* **Data rows**:
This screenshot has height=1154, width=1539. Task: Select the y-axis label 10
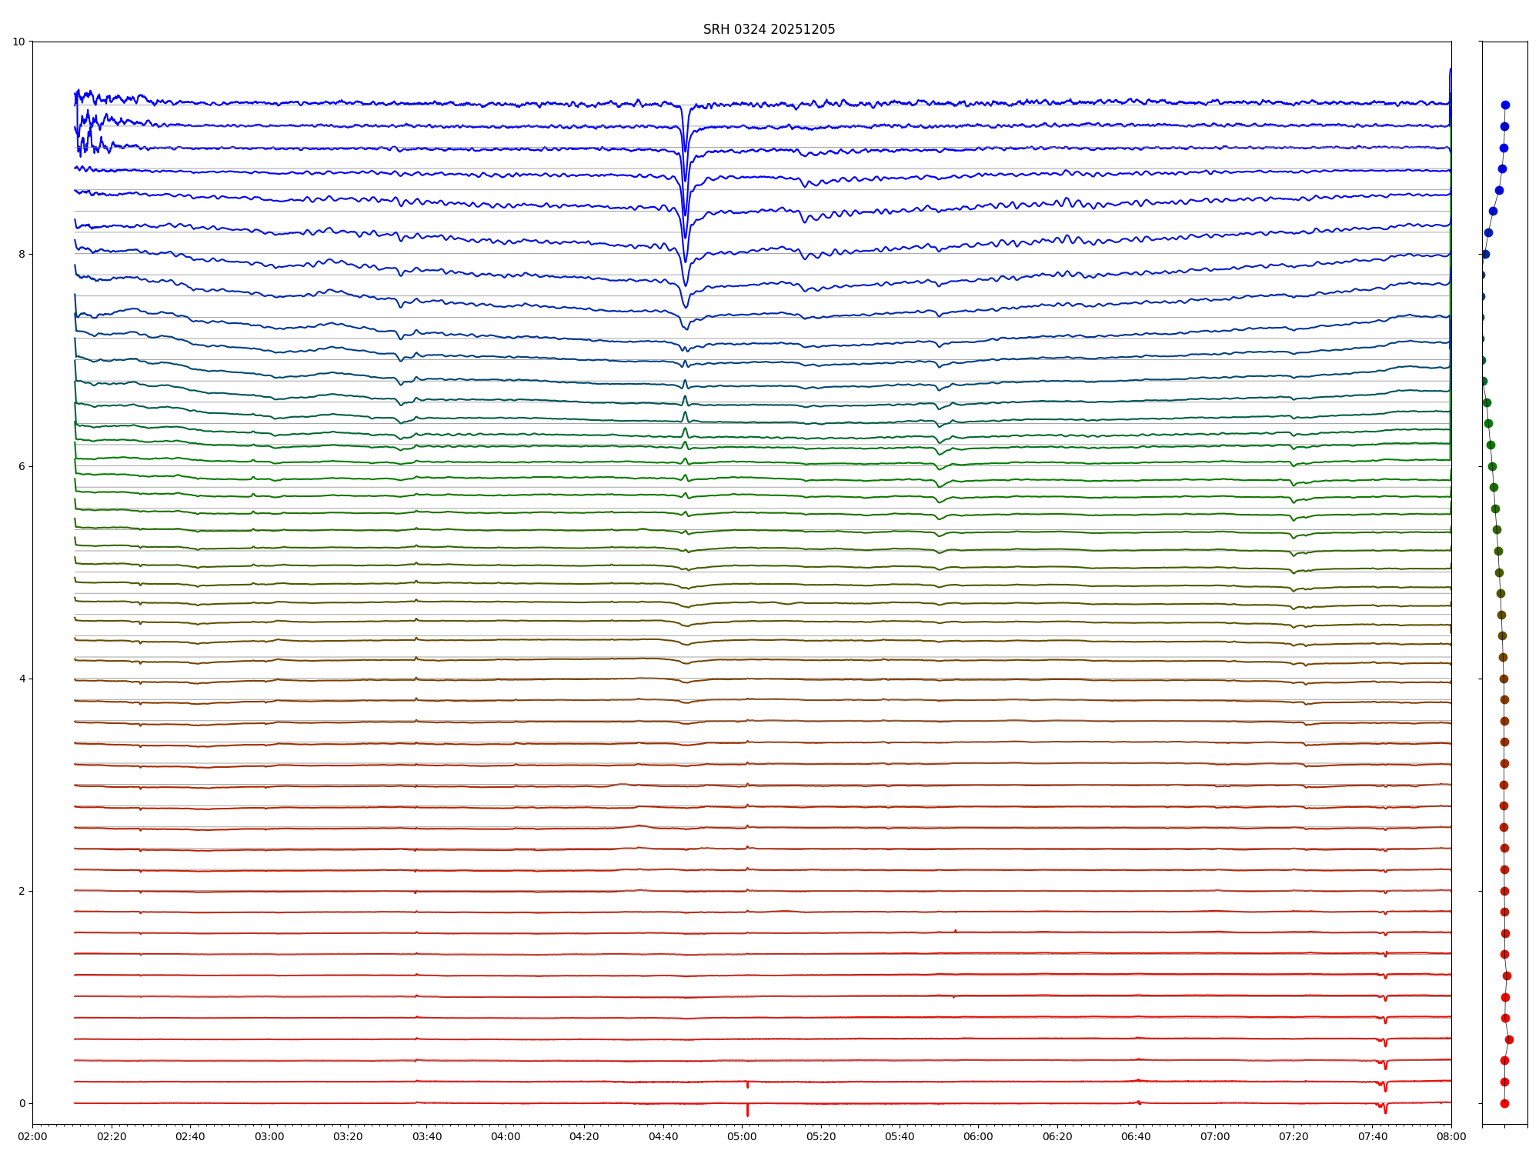[18, 42]
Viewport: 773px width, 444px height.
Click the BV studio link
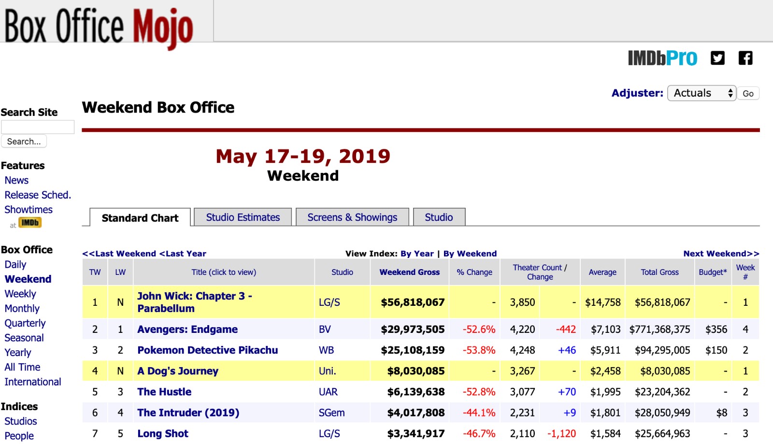[325, 329]
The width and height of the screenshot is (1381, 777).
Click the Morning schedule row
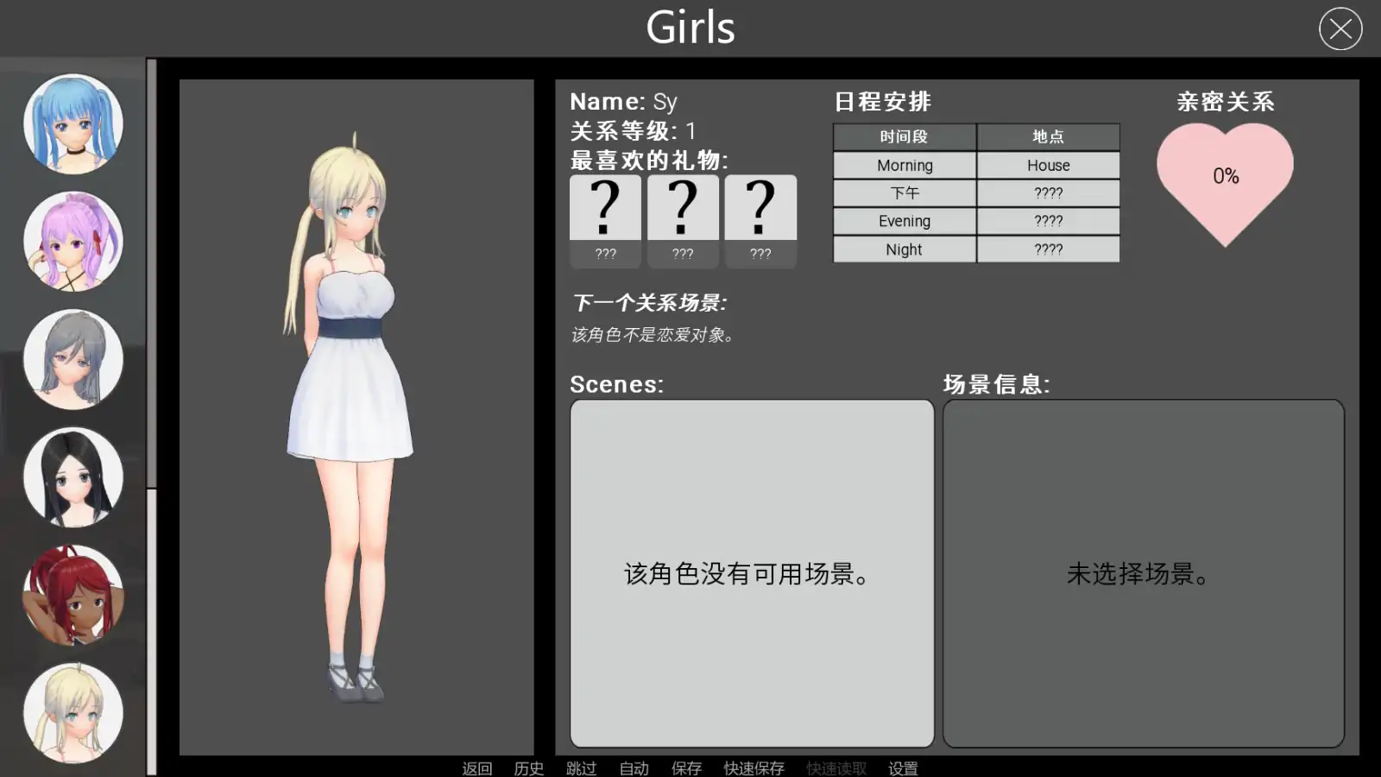click(975, 165)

* **Given request**: Pick out every line of the material above that contains the word "height", and copy each of those lines.

* **Expected output**:
This screenshot has height=1154, width=1539. Task: Select the y-axis label 10
Viewport: 773px width, 444px height.
The width and height of the screenshot is (1381, 777).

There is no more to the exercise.